Re: (long) sketch of proposed imap: URL syntax and semantics [TRY AGAIN!]

Steven D. Majewski (sdm7g@elvis.med.virginia.edu)
Wed, 6 Jul 1994 01:26:15 -0400

Date: Wed, 6 Jul 1994 01:26:15 -0400
From: "Steven D. Majewski" <sdm7g@elvis.med.virginia.edu>
Message-Id: <199407060526.AA14897@elvis.med.Virginia.EDU>
To: John Gardiner Myers <jgm+@cmu.edu>, imap@cac.washington.edu
Subject: Re: (long) sketch of proposed imap: URL syntax and semantics [TRY AGAIN!]

On Jul 5, 22:51, John Gardiner Myers wrote:
>
> >( But it should be
> > something less raw than just the S-expr returned by FETCH BODY or
> > BODY.STRUCTURE. [...] something humanly readable.)
>
> Why? You're redesigning the IMAP protocol here.
>

I'm NOT redesigning the IMAP protocol.

I'm NOT suggesting any changes to the IMAP protocol. ( except,
perhaps, in the very limited sense of pointing out some language
in the draft that may be ambiguous. Since there are paragraphs
that you seem to read quite differently than I - they perhaps
ARE ambiguous, or at least, not as clear as they could be.
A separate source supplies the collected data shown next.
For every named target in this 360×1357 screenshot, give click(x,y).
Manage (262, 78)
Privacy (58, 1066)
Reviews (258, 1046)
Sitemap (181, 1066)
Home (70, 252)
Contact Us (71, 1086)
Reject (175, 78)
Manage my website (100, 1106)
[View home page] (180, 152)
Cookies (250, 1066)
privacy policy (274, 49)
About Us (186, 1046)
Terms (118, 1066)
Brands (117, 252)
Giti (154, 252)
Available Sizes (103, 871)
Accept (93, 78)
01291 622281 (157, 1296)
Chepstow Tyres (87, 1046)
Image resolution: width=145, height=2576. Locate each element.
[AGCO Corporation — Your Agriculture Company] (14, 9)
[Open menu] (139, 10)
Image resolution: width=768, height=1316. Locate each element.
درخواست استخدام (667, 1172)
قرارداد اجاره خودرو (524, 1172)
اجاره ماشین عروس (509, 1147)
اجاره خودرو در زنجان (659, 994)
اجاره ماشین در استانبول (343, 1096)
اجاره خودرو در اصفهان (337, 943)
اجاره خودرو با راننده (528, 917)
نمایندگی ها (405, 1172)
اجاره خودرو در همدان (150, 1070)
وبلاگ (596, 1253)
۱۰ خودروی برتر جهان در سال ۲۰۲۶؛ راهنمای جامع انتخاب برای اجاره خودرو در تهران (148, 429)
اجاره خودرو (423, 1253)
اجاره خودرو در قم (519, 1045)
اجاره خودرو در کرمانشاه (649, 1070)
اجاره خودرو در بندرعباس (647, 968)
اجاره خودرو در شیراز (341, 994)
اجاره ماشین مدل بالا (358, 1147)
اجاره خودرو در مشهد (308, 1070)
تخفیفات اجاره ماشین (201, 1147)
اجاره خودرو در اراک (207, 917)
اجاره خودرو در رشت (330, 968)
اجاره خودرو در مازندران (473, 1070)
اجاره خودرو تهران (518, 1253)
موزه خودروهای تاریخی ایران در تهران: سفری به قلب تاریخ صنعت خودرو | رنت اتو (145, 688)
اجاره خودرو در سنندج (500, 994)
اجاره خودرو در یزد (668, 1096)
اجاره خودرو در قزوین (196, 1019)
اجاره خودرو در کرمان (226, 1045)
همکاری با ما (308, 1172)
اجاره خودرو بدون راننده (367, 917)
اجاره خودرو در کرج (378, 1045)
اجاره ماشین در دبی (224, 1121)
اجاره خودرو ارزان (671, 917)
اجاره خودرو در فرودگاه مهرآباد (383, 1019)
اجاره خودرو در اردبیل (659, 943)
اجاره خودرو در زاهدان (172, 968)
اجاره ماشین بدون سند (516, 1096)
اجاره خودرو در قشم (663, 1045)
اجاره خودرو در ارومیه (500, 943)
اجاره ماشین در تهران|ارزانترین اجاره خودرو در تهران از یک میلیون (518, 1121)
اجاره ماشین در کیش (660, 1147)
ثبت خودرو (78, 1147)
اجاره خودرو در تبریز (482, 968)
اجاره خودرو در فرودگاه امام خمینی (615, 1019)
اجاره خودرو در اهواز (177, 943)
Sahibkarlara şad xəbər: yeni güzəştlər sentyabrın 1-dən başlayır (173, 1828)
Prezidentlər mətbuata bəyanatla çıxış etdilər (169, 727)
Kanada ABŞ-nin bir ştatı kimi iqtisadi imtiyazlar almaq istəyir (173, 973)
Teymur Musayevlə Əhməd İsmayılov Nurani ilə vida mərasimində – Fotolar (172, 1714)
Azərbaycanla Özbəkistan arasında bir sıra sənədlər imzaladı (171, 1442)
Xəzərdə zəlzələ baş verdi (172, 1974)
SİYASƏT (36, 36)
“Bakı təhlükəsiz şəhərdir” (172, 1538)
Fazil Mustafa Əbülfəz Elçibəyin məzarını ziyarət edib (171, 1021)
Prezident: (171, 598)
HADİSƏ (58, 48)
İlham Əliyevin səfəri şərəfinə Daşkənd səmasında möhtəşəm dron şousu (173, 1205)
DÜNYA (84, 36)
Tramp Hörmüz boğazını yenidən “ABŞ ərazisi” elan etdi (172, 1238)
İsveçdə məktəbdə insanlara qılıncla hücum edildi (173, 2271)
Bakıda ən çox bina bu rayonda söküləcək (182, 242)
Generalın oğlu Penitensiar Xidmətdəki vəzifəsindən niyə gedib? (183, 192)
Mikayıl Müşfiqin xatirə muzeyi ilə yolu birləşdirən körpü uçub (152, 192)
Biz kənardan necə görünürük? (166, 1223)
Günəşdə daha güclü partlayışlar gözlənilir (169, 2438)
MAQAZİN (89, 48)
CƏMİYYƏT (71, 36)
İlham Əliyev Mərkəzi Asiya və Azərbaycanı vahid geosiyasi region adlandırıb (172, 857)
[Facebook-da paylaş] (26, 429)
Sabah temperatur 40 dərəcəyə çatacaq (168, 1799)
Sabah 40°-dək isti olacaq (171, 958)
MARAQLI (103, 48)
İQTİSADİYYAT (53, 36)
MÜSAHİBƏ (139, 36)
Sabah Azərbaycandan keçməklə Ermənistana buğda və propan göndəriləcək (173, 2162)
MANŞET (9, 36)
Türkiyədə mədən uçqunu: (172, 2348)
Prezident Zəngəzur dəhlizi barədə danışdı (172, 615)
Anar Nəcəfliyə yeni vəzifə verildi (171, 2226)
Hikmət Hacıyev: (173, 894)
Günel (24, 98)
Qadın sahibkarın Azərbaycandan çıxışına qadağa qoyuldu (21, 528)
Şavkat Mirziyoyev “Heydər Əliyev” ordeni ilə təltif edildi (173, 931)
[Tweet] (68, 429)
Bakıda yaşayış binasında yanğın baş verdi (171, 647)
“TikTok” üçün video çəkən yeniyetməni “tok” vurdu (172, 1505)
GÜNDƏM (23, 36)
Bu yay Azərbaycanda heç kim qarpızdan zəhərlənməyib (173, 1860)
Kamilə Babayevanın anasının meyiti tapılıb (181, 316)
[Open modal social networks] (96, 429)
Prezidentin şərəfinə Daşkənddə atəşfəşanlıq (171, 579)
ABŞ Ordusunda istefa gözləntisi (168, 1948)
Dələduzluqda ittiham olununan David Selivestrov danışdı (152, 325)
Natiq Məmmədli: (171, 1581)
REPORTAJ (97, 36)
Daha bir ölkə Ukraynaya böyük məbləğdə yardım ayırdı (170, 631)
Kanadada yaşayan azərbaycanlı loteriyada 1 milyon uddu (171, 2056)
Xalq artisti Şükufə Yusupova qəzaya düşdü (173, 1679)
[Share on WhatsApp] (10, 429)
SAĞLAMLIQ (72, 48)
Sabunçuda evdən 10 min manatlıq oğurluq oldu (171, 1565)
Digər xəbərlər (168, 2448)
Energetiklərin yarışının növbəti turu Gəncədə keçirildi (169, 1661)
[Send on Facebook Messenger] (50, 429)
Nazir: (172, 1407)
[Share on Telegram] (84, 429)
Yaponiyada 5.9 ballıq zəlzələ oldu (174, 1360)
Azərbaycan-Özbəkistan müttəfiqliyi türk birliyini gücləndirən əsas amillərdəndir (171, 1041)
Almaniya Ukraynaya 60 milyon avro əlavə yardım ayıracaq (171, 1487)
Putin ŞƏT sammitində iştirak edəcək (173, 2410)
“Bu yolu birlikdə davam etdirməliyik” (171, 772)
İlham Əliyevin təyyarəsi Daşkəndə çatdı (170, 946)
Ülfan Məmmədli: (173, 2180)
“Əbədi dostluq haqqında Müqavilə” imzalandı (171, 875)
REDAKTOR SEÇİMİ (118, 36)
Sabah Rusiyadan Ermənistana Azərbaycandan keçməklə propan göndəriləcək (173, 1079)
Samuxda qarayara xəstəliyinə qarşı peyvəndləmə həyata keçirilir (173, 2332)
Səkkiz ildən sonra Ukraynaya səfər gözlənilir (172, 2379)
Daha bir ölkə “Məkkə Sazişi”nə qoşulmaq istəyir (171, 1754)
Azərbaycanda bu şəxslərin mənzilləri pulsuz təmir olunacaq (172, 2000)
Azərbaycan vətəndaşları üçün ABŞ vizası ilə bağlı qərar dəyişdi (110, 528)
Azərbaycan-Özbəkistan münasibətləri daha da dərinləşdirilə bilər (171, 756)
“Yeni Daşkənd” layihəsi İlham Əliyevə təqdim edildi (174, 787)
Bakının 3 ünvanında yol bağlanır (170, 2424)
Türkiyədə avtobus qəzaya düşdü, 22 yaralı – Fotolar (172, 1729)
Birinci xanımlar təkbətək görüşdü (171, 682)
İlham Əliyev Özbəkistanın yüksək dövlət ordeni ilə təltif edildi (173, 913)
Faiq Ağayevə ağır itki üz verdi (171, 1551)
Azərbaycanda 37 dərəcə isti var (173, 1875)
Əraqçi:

But
I'm not asking for a change, just a clarification. If that wasn't
clear, then it's my naturally argumentative style that's to blame. :-)

I'm NOT proposing any change in server implementation at all.

I'm proposing a mapping of an imap: URL *onto* the protocol
that will enable a client program to construct a sequence
of IMAP commands to retrieve an object given a URL.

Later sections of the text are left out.